Mentía: todas las mejicaneadas -lo sabía bien Susi- eran en la zona norte de la provincia. Oírlo mentir y hablar de mejicaneadas, y esa seguridad que empezó a sentir desde la primera pitada del cigarrillo, le estaban devolviendo el aliento. Escuchaba:
-¿Pero no la probaste? -quería saber uno, parecía la voz del de civil.
-¡Ni en pedo! Yo no toco esa mierda... -les contestaba el Pichi.
Eso sí era verdad. El Pichi nunca tomaba drogas, ni pastillas. Porro fumaba siempre y en todos los barrios por los que andaba escondía sus canutos: bolsitas de celofán de cigarrillos con dos porritos armados, o con picadura como para armar media docena de finos. Tenía canutos en huecos de árboles, en medidores de gas, en junturas de chapas -en esa misma casilla debía haber alguno de sus canutos- y en lugares donde nadie se le hubiera ocurrido buscar.
A veces perdía algún embute -llamaba "embute" a sus canutos- y andaba como loco pensando y frotándose las manos hasta que la cara se le iluminaba de alegría, y gritando "me lo acordé", salía para aparecer al rato con un manojo de cigarrillitos entre los dedos, como si fuera a fumáselos todos de una vez.
O entraba cantando:
-¡Hola chicoooos! ¡Llegó Papá Noel!
Y repartía porro para todos.
También era verdad que él pensaba que las drogas eran una mierda. Siempre decía:
-La coca, el ácido, las pepas y las anfetas son una mierda, son drogas inglesas...
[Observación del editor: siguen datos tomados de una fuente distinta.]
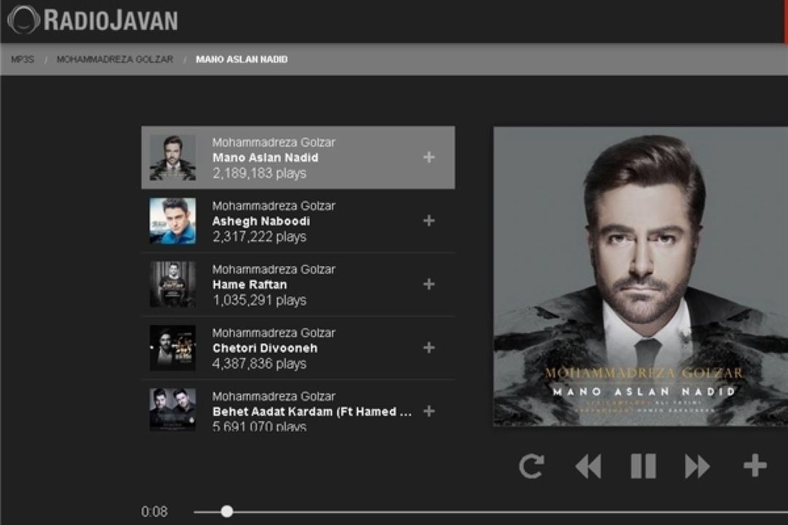Toggle repeat for the current song

point(531,466)
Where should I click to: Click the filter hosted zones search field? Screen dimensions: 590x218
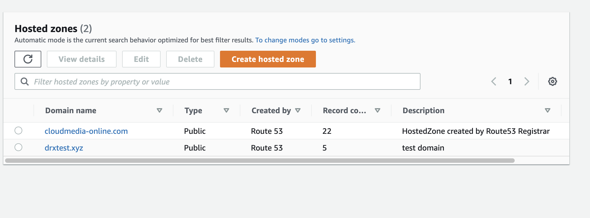point(223,81)
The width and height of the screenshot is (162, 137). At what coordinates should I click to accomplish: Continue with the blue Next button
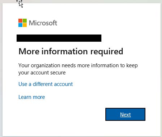click(125, 114)
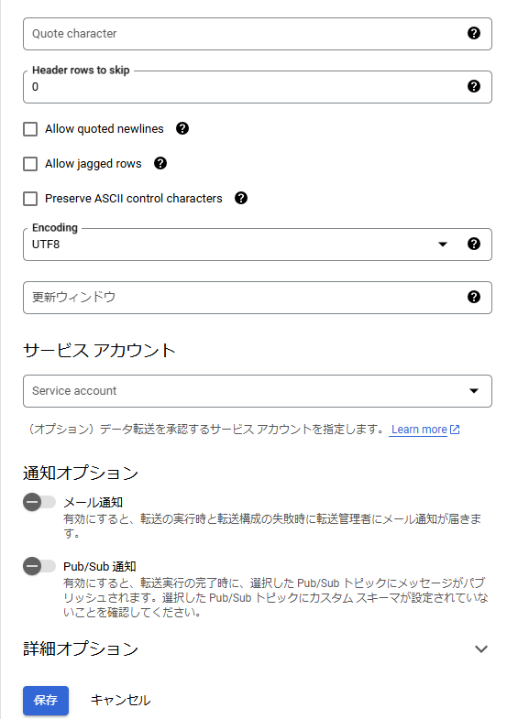Viewport: 507px width, 719px height.
Task: Enable Allow quoted newlines checkbox
Action: point(30,129)
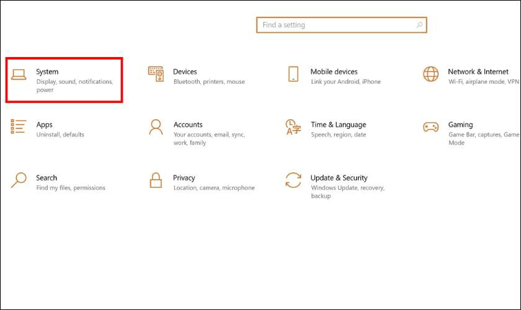
Task: Click the list icon beside Apps
Action: [x=19, y=127]
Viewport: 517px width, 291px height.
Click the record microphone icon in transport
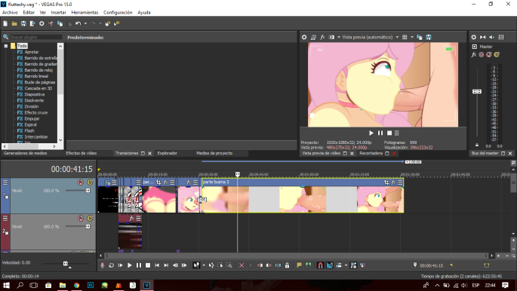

Que algo fuera inglés era lo peor que sabía decir el Pichi. Últimamente que estaba metiéndose en mejicaneadas por la zona norte, cuando aparecía con plata, o con droga para cambiar, explicaba:
-Anoche reventamos a unos ingleses -aunque jamás hubiera ingleses para apretar, y aunque la mayoría de los revendedores que apretaban fuesen villeros de San Isidro o de la zona de El Tigre, o bolivianitas petisas y deformadas que a lo último que podían parecerse sería a un inglés."
Gente, esto se llama de una única manera: ¡¡¡¡¡Escribir sin prejuicios, mierda!!!!!